» Given instruction
Copy out, unchanged, the part of the listing that opens with the line containing "Identify the location of close." and closes with the line containing "center [1073, 788].", including both of those lines.

(Element and text location data)
--

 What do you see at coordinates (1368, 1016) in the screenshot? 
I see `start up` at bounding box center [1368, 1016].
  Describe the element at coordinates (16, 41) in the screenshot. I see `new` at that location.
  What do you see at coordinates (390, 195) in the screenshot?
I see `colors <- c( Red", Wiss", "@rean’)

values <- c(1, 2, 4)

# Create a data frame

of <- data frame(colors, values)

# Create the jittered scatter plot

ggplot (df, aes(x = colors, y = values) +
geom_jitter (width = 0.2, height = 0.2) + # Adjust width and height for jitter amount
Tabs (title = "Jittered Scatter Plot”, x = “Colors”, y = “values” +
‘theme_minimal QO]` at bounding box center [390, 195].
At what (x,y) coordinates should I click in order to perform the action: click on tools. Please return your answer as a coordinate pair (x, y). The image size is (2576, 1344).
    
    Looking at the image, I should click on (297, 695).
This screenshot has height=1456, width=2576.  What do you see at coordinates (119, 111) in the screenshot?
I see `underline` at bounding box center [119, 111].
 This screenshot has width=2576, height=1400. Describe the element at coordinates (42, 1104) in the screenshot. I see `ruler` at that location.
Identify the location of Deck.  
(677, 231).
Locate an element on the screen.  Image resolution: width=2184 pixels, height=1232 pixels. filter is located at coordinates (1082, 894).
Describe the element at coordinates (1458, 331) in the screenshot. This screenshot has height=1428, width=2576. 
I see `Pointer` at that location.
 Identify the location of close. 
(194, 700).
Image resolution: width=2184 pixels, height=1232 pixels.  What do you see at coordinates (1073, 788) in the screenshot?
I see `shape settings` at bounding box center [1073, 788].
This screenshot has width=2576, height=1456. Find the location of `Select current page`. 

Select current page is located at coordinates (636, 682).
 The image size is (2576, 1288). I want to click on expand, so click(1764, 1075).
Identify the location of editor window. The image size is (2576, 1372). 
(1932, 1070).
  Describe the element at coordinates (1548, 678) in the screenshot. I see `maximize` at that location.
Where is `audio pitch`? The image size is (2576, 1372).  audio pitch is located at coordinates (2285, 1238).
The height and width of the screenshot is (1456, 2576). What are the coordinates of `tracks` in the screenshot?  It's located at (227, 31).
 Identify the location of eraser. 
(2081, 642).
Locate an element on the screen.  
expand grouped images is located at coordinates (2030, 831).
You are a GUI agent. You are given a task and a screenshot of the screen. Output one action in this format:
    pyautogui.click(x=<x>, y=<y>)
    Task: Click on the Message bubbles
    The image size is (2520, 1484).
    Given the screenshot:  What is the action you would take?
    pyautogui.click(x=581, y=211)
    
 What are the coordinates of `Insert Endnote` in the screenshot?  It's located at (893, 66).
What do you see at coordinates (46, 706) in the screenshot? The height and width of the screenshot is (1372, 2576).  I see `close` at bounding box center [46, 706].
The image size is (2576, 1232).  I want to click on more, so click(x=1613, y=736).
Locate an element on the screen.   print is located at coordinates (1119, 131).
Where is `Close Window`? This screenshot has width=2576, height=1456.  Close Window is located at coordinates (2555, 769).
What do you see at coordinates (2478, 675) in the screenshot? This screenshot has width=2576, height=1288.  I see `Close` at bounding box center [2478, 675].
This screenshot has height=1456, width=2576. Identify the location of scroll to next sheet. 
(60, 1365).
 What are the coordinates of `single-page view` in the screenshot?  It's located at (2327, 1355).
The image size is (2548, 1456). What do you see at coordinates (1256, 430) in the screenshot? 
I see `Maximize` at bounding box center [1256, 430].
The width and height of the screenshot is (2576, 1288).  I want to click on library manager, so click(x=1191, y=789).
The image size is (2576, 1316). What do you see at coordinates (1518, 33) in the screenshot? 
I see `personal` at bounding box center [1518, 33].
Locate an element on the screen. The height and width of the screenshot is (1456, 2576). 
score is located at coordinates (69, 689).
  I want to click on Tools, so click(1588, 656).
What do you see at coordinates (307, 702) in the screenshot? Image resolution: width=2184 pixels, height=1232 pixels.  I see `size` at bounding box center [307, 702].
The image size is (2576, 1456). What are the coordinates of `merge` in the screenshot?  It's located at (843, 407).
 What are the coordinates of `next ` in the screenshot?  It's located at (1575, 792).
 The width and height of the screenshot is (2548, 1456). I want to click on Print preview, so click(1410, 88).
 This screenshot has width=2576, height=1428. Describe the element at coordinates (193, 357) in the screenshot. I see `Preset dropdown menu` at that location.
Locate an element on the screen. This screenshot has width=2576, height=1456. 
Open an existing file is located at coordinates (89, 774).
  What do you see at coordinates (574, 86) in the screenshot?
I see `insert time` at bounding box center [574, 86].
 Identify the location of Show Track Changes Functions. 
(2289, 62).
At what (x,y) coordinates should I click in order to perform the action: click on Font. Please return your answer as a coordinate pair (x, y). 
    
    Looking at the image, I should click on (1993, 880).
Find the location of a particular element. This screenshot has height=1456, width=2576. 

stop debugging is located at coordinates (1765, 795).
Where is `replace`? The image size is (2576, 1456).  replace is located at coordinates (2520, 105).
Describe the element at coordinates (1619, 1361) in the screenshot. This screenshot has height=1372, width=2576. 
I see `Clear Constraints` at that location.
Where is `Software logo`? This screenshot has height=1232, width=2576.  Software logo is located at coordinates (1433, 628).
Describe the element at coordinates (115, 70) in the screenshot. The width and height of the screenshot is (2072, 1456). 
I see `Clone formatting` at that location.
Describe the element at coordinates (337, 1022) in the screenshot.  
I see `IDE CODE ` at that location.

--

» Problem solution
 Identify the location of close. 
(194, 700).
Image resolution: width=2184 pixels, height=1232 pixels.  What do you see at coordinates (1073, 788) in the screenshot?
I see `shape settings` at bounding box center [1073, 788].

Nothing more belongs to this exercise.